Putting pumpernickel bread into a dessert might sound bizarre, but it actually works.

A real German pumpernickel has a deep coffee and chocolate flavor that is a delicate balance with tart raspberries and sweet whipped cream. 

This is not a typical sweet dessert. The bread gets soaked in yogurt for a tangy and rich flavor. 

If the idea of pumpernickel is too much, you can use another kind of bread to make it sweeter. 

4. Strawberry Rhubarb Trifle

Fresh rhubarb has a vibrant color that you just don’t get from canned. If you can’t find fresh, I wouldn’t recommend this recipe. 

The tart rhubarb mixed with sweet and juicy strawberries makes a beautiful pink trifle. The colors are amazing, and the meringue adds some crunch.

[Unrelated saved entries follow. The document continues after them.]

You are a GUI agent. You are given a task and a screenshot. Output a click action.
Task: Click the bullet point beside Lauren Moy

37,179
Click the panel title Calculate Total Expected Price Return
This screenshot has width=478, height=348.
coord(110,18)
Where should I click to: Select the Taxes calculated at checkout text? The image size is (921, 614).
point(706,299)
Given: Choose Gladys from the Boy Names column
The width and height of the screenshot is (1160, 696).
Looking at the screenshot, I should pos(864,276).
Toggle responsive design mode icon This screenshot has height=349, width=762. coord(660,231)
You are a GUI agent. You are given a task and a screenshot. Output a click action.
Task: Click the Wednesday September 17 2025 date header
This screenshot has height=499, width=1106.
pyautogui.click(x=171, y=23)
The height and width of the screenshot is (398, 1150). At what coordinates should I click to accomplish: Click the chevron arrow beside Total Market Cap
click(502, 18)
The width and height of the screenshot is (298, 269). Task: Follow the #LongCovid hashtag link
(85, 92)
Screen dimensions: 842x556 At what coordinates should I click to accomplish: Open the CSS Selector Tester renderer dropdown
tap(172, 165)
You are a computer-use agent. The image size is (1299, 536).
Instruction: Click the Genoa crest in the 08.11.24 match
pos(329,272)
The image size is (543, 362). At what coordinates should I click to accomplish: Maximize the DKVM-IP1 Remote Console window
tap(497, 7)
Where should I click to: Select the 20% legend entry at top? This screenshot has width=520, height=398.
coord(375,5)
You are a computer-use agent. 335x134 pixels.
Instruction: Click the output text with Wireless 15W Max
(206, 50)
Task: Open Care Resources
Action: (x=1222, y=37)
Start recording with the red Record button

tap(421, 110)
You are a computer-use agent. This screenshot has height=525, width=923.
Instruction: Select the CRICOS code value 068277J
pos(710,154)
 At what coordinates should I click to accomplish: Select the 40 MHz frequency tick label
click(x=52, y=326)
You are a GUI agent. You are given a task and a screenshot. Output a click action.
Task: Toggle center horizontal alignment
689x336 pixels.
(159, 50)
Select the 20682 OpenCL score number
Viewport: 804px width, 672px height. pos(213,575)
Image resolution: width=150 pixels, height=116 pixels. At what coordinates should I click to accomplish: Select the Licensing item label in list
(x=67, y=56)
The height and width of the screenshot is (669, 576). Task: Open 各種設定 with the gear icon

I like these as individual portions, but the favors would work well as a German pavlova.

You can even save some of the rhubarb juice and reduce it down to a thicker sauce to pour over the whole thing.

5. Sweet Venison Cake

Don’t panic. No deer were hurt in the making of this cake.

A chocolate and almond cake made using Zwieback biscuits and ground almonds, the texture is somewhere between a cookie and a cake. 

They actually have special pans to bake this cake that have molded ridges to mimic an animal’s ribs. 

It then gets a dark chocolate glaze and almond “spikes” for decoration. 

6. German Fruit Flan

German flans are more like fruit tarts. The difference is that the base is a sponge, rather than a pastry.

You can buy these in stores, but the recipe couldn’t be easier.

Just mix flour, sugar, eggs and baking powder and bake in a tart dish until golden brown. 

When cool, you can cover with a simple vanilla pudding and the fresh fruit of your choice. 

It’s so easy to change this up. I would try a lemon pudding and fresh blueberries.

For a nice shiny finish, try brushing your fruit tart with watered-down, warmed apricot jam. 

7. German Coconut Macaroons

Have you ever come across something that is normal in one country, but not for you?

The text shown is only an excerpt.